Just call her Cassandra Coulter
Here’s Ann Coulter, writing in 2005:
…[W]e don’t know much about John Roberts. Stealth nominees have never turned out to be a pleasant surprise for conservatives. Never. Not ever…
[L]et’s ponder the fact that Roberts has gone through 50 years on this planet without ever saying anything controversial. That’s just unnatural…
It’s especially unnatural for someone who is smart, and there’s no question but that Roberts is smart.
If a smart and accomplished person goes this long without expressing an opinion, they’d better be pursuing the Miss America title.
Apparently, Roberts decided early on that he wanted to be on the Supreme Court and that the way to do that was not to express a personal opinion on anything to anybody ever. It’s as if he is from some space alien sleeper cell. Maybe the space aliens are trying to help us, but I wish we knew that…
Maybe Roberts will contravene the sordid history of “stealth nominees” and be the Scalia or Thomas Bush promised us when he was asking for our votes. Or maybe he won’t. The Supreme Court shouldn’t be a game of Russian roulette.
The title of the column is “Souter in Roberts’ Clothing.”
It’s rather like Saruman joining Mordor.
Full marks to Coulter.
I sure would like to know why liberals on the Court don’t have these conversion experiences. It’s getting demoralizing.
I don’t remember any more the order in which GWB’s SCOTUS nominations went down, but I do recall being outraged at the elitist vitriol that went out from Coulter and a number of others when W put Harriet Miers’s name in. I quit several of the blogs I had read every day for years, notably Powerline and Bainbridge, and have seldom, if ever, gone back.
Was Miers qualified? The din was so loud and so unpleasant (particularly considering the nonstop barrage of sh*t W was getting from the Left and the media) that I don’t think we ever got the chance to find out.
Would Coulter have liked a Miers better than a Roberts after all? We’ll never know.
Elizabeth L. Crain: I was one of Miers’ defenders. Not that I thought she was especially qualified—I don’t think she was—but that the objections to her and and the critiques of her qualifications were way out of proportion.
My major posts on the subject can be found here and here.
Thank you for the links, Neo. In re-reading them I am reminded how gory a feeding frenzy it truly was, and — or so it seemed to me at the time — how unexpected and surprising in its virulence. Miers was hardly “treated with respect” or “praised for her accomplishments,” as Stuart Taylor wrote in the Atlantic article you quoted at length. From where I stood it seemed that something primal had been triggered. To this day I still don’t understand it.

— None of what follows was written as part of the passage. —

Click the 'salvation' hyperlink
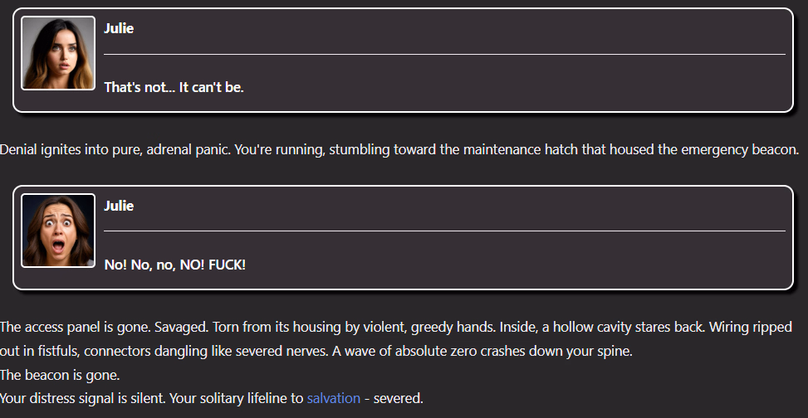The height and width of the screenshot is (418, 808). click(333, 398)
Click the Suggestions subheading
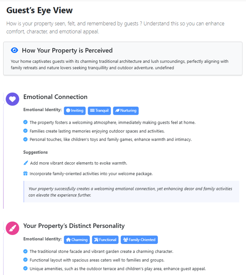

Your comment, and the links, also reminded me why you are one of the bloggers I did *not* stop reading in 2005. Though I seldom comment, I check in with you all six days of the week that you write, and I appreciate your perspective as a counselor in the psych field and as a “changer.”
Meirs was treated the same way Palin was. Yes, primal hatred for anyone who dares not toe the liberal line. Still happening and will continue. IMO
“I sure would like to know why liberals on the Court don’t have these conversion experiences.”
The most recent left-to-right conversion on the SCOTUS I can think of goes all the way back to Felix Frankfurter, who was appointed by FDR during the New Deal but ended up on the conservative side during the Warren Court. The last significant opinion he wrote was the dissent from Baker v. Carr where the court mandated reapportionment of state legislatures.